*Directions*.
Please list every facility that the Chatsworth Road text places at either end of the high street.

*Extracted text*.
+--
Next to the bakery on Chatsworth Road is ‘The Shop’ – which has changing window displays but nothing for sale. The Shop is actually a home, and the owner readily admits he could never leave this ‘peculiar and wonderful street’. Made up almost entirely of independent shops, Chatsworth Road is a rare jewel among the homogeneous high streets of modern Britain. There’s no McDonalds here, no Gap, no Starbucks – just a roll call of unique businesses that locals love.
Paks Cosmetics, a Black hair and beauty shop that caters primarily to African Caribbeans, does a brisk trade, while a steady flow of customers buy fresh yams and plantains from the Caribbean supermarket next door. ‘Mighty Meats’, the local butcher of 30 years standing, and a tyre shop that has been trading for 50 years are typical of the treasured old guard. Stalwarts like the Kashmiri Kebab shop and Jamaican take away reflect a more recent demographic. And now, a new breed of outlets is multiplying.
The Ceramics Café looks across the road to the French Deli – L’epicerie, which faces the boutique coffee shop. A little further on is Lorenzo’s quirky juice bar, while an Italian café is currently taking shape in the building once occupied by the Thai restaurant.
Chatsworth Road was once home to Hackney’s biggest street market, but it fizzled out in the recession of the 1980s. Thanks to the efforts of local people, it is set to make a come back this year. After extensive consultation (and despite the huge success of nearby Broadway Market) Chats will serve a very different demographic, providing local residents with reasonably priced goods.
Wide pavements and deep parking bays make Chatsworth Road the perfect place for a street market. Unlike most high streets in Britain, Chatsworth was built as part of a planned new neighbourhood. Originally a field path, the road was built from scratch in the 1870s, hence its handsome proportions.
At one end of the high street are a hospital, library and arts centre; at the other end are a church, school and funeral parlour – in between, a startling array of shops. With such amenities, its no surprise that many locals don’t stray far. Mike from the local locksmith is not alone in suffering ‘withdrawal symptoms’ if he leaves the street for a day. If Chatsworth Road is missing anything it is a local pub, though Chatsworth Kitchen, a modern British diner is a welcome recent addition.
+--
*Extracted information*.
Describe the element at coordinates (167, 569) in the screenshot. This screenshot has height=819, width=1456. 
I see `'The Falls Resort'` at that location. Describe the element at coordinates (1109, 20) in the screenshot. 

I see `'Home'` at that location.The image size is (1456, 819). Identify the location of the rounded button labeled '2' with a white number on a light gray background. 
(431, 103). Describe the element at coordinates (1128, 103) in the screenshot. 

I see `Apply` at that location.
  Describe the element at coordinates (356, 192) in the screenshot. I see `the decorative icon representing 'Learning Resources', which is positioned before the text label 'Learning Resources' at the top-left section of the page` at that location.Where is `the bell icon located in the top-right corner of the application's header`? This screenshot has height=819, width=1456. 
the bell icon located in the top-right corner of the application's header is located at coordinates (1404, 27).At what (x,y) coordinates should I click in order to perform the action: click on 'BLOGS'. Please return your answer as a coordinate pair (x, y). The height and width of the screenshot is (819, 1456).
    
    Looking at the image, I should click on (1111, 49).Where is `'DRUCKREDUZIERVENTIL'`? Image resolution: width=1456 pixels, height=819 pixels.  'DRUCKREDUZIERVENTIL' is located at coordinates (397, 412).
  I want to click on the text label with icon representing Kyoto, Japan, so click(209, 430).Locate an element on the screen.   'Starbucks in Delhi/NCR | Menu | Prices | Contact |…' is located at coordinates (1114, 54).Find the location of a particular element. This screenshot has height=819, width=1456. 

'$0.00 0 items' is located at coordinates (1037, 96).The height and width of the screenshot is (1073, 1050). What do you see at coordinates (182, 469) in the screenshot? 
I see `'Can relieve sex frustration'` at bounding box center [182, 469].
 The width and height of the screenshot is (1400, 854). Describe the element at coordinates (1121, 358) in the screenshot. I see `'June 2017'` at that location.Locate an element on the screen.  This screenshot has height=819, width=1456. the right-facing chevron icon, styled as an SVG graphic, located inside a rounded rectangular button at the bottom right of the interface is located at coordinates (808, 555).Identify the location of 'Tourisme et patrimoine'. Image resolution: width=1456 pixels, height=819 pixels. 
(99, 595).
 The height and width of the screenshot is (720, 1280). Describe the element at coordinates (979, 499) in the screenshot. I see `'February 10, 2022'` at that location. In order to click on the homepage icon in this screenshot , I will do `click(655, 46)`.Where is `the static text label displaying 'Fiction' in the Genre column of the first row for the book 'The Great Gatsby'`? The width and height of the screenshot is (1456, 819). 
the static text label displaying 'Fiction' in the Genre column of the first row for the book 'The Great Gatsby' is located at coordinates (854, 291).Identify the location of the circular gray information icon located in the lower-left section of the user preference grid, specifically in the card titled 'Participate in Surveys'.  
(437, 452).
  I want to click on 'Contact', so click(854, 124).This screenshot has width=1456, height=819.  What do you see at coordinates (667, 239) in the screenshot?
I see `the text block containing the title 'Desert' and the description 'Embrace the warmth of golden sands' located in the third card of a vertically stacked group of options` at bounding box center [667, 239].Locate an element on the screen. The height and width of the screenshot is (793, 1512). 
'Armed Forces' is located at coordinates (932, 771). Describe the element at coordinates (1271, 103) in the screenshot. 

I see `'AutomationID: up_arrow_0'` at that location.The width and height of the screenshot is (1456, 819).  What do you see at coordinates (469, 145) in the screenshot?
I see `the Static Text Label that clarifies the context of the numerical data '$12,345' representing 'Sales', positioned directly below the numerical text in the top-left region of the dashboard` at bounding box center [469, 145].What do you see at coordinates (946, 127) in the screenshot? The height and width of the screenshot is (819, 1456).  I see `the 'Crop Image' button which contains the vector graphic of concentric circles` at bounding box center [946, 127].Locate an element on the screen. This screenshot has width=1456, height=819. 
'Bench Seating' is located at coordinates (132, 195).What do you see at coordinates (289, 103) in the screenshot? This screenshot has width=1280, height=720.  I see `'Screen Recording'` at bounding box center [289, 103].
+--
*Exercise solution*.
hospital, library, arts centre, church, school, funeral parlour